── RECORDS PROVIDED ──
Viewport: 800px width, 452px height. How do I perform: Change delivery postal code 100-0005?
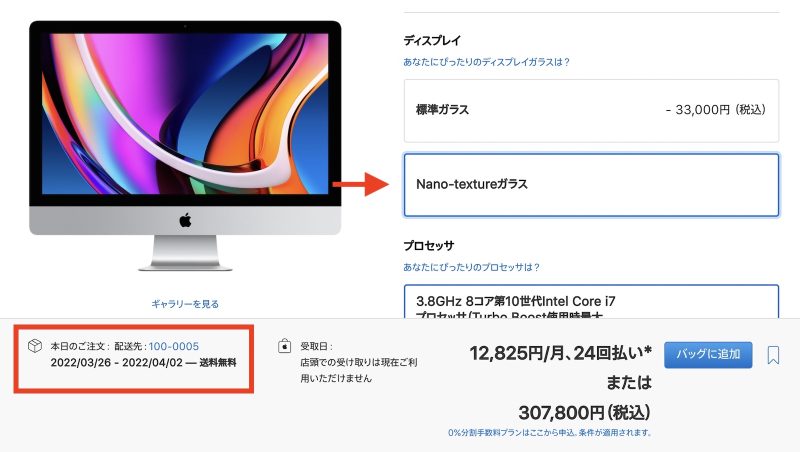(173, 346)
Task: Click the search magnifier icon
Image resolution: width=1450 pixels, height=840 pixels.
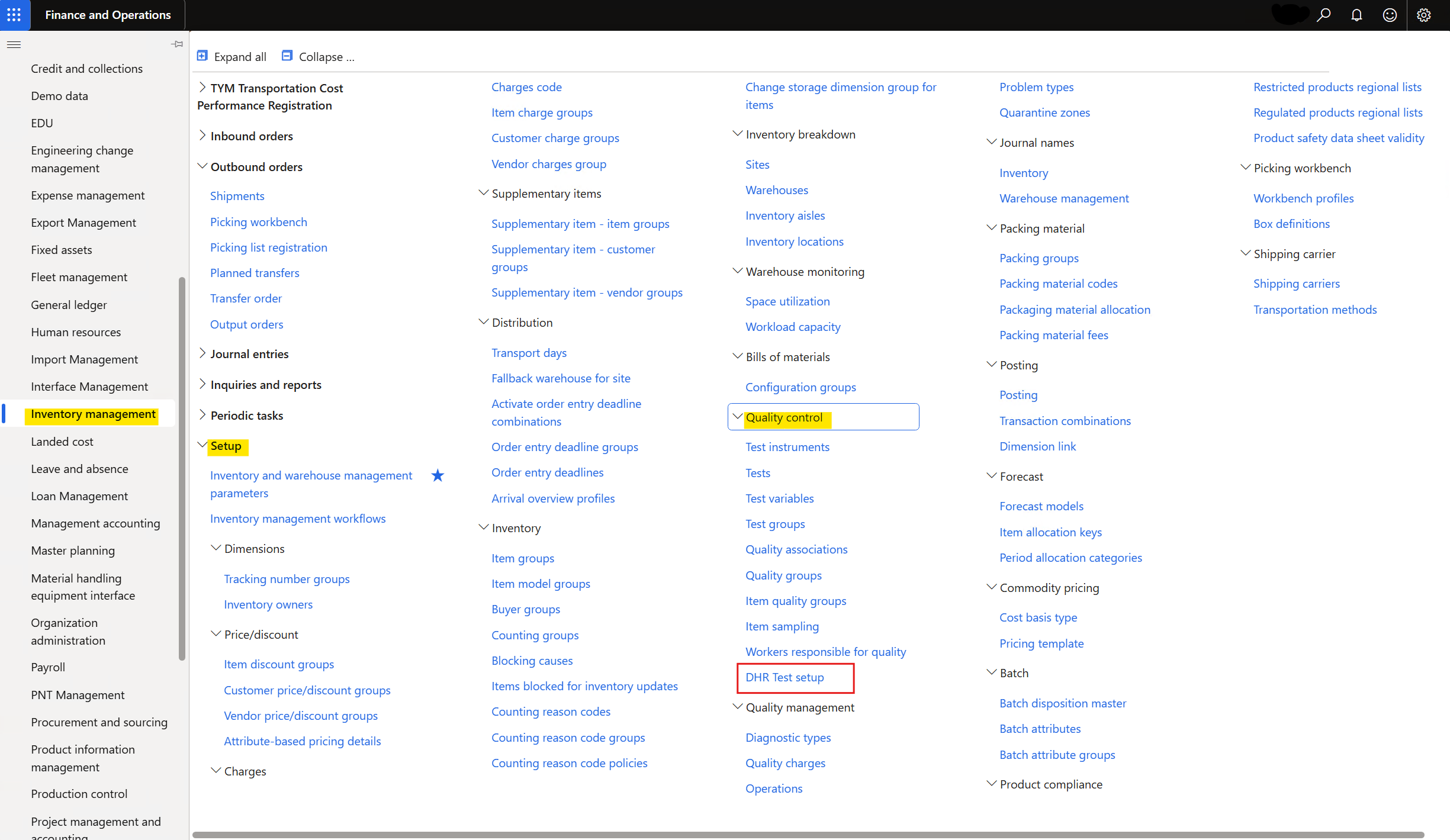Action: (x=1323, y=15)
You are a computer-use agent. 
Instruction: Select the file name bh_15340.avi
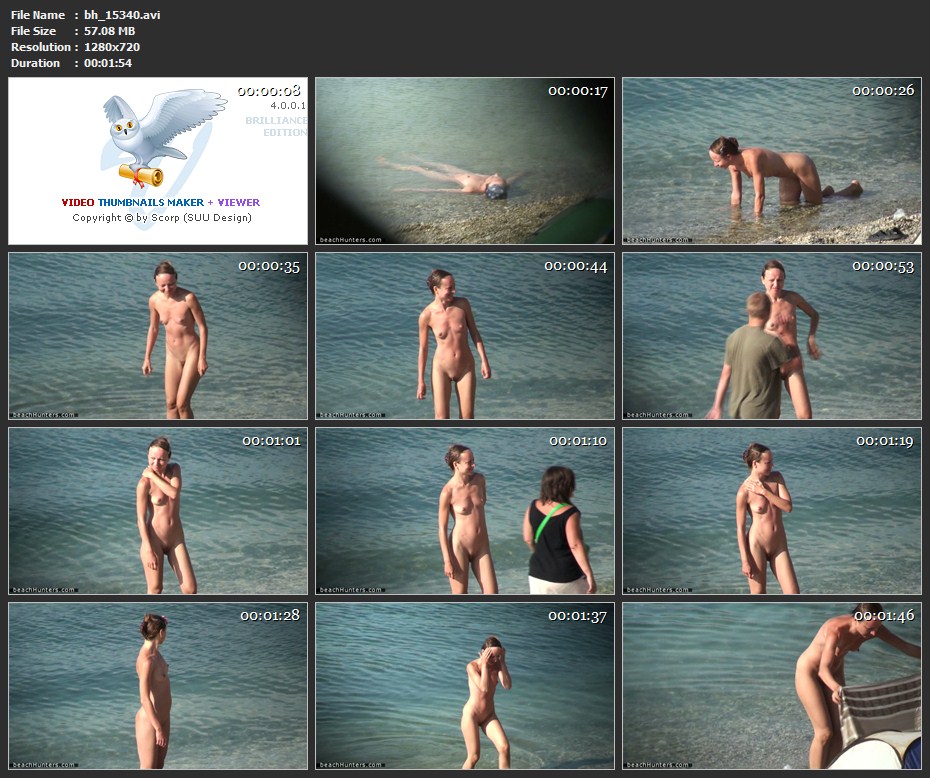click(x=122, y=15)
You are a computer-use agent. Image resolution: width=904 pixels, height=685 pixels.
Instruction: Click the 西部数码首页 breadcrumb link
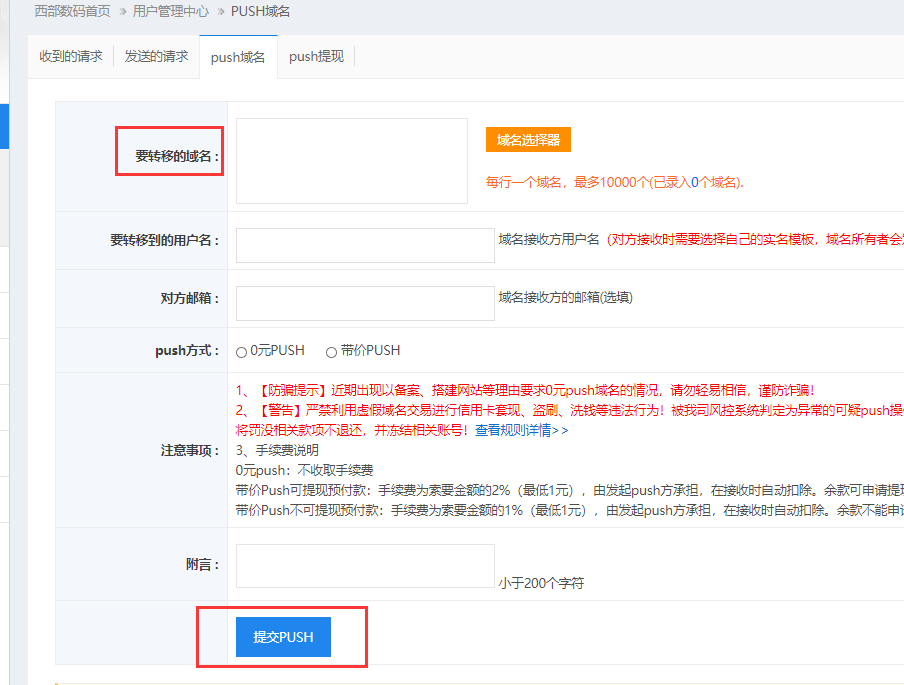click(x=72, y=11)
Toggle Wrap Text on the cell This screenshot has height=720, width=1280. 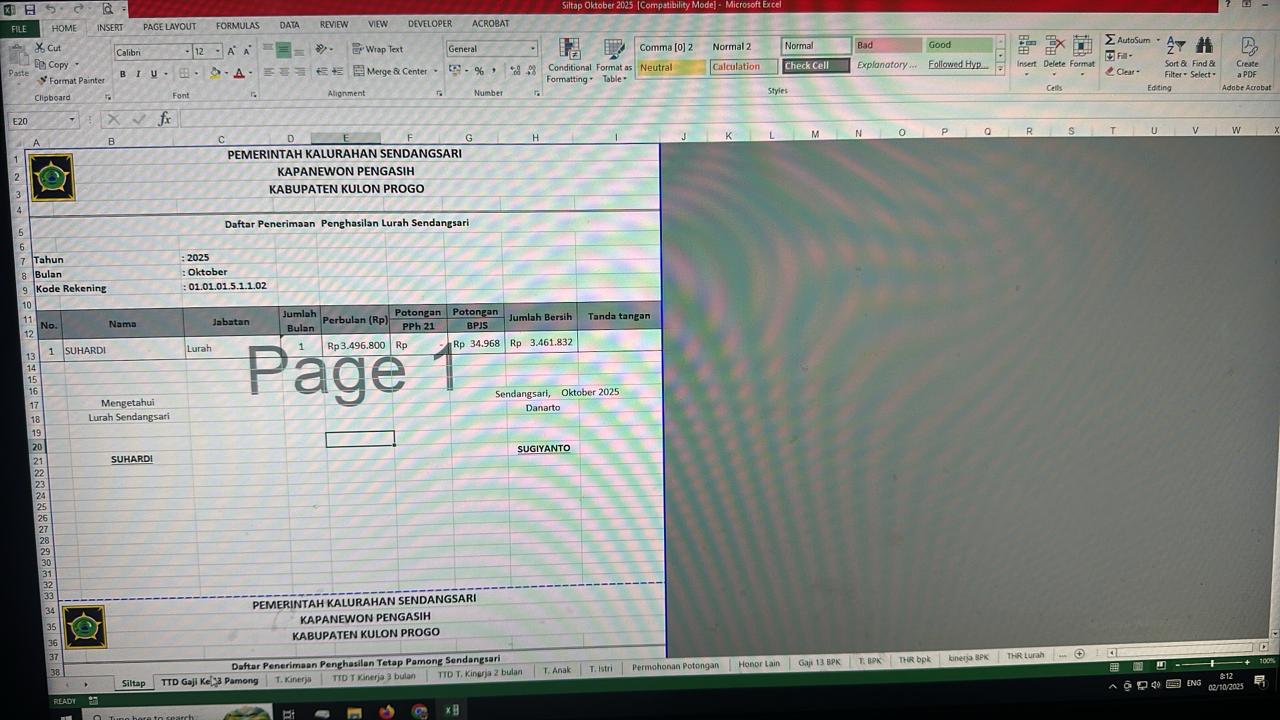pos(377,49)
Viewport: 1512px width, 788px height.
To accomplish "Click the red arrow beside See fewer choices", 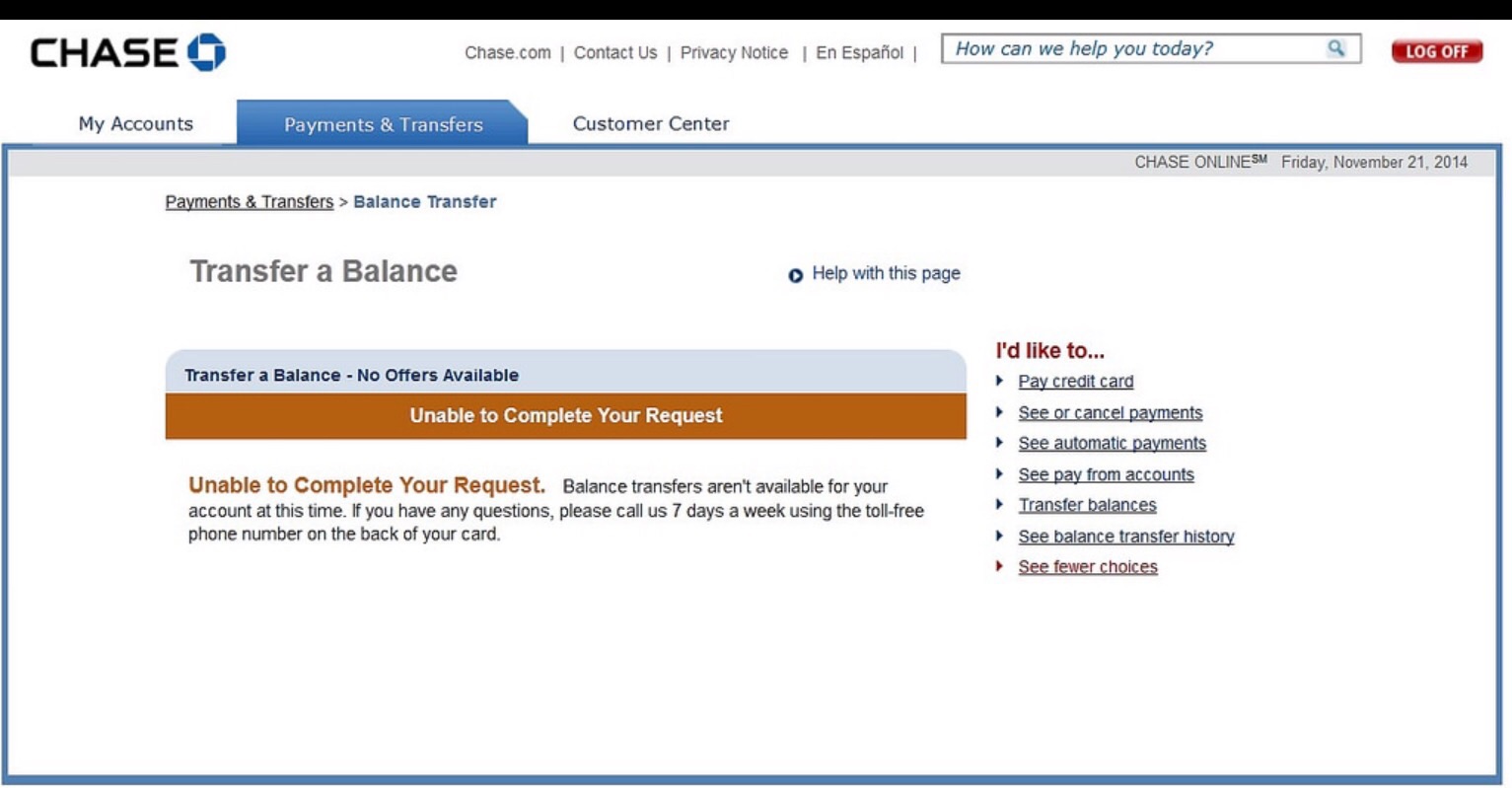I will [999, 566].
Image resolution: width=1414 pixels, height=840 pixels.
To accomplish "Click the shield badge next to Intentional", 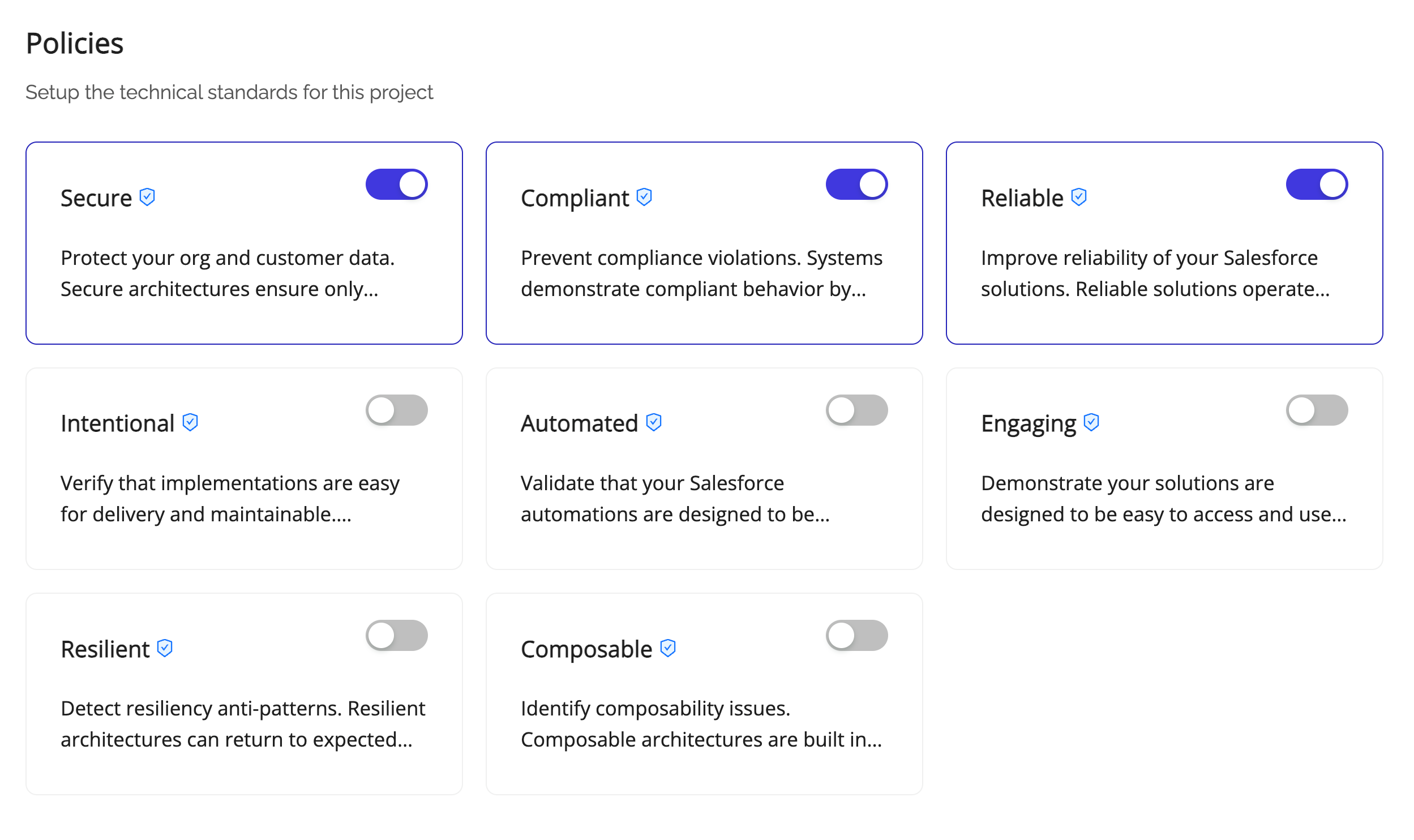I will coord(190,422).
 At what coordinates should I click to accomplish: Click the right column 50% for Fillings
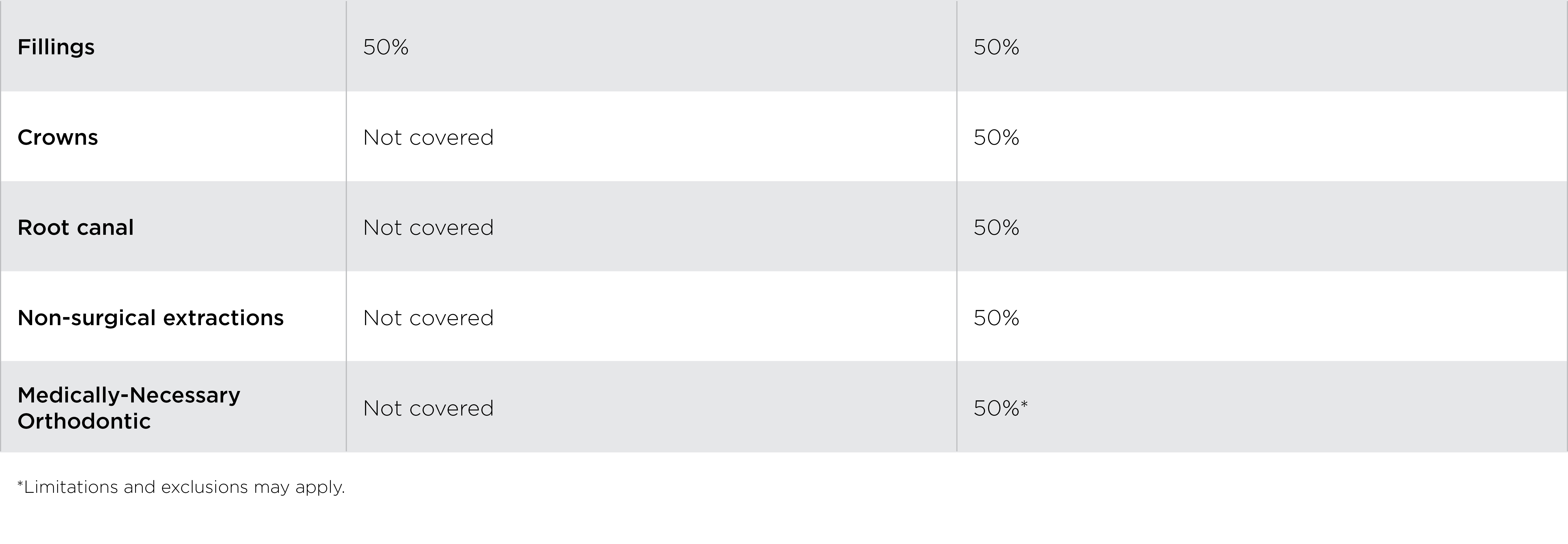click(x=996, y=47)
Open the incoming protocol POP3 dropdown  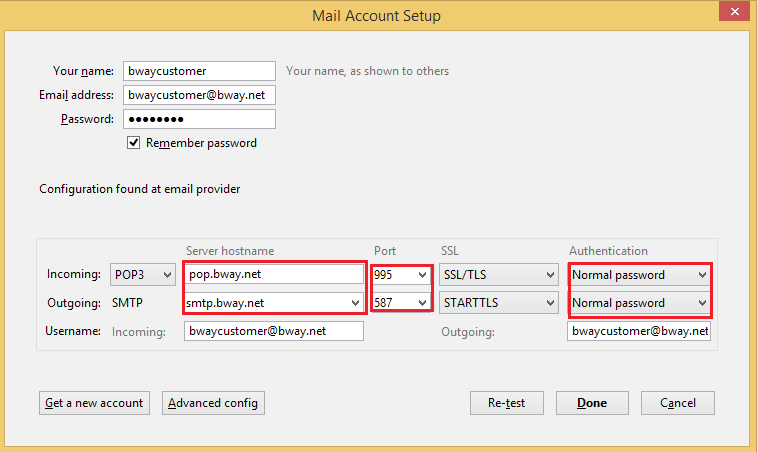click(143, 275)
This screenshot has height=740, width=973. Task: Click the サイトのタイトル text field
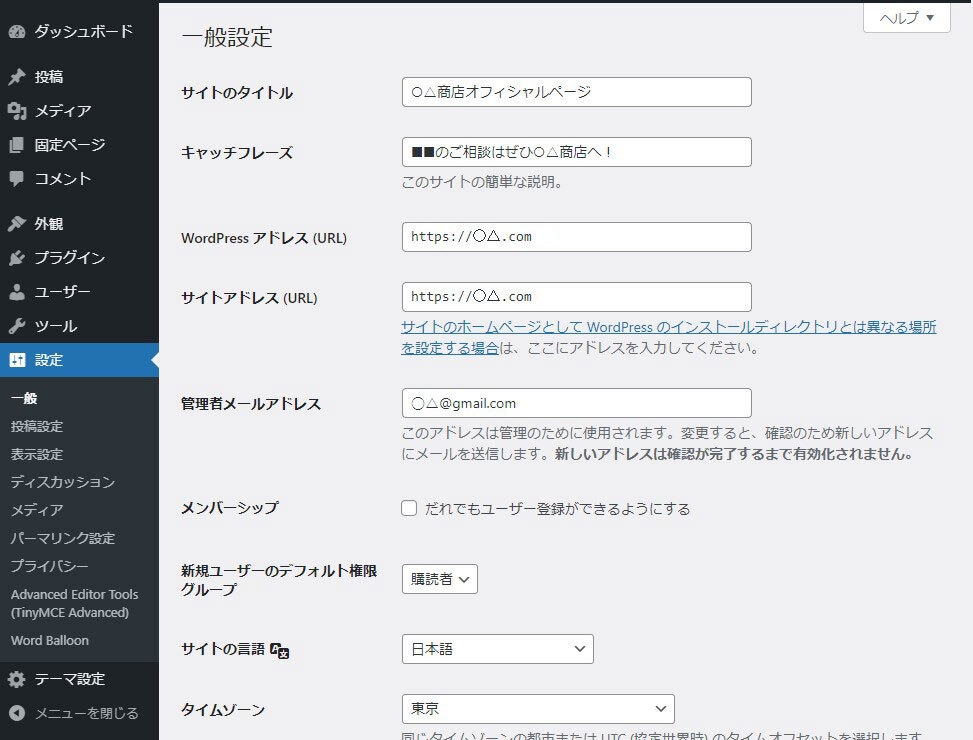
───
§ **WHAT TO WORK ON**
Return every line of the material above that contains the string "pixels".

§ **RESULT**
Image resolution: width=1450 pixels, height=840 pixels.
You are a computer-use agent. Image resolution: width=904 pixels, height=685 pixels.
Image resolution: width=1414 pixels, height=840 pixels.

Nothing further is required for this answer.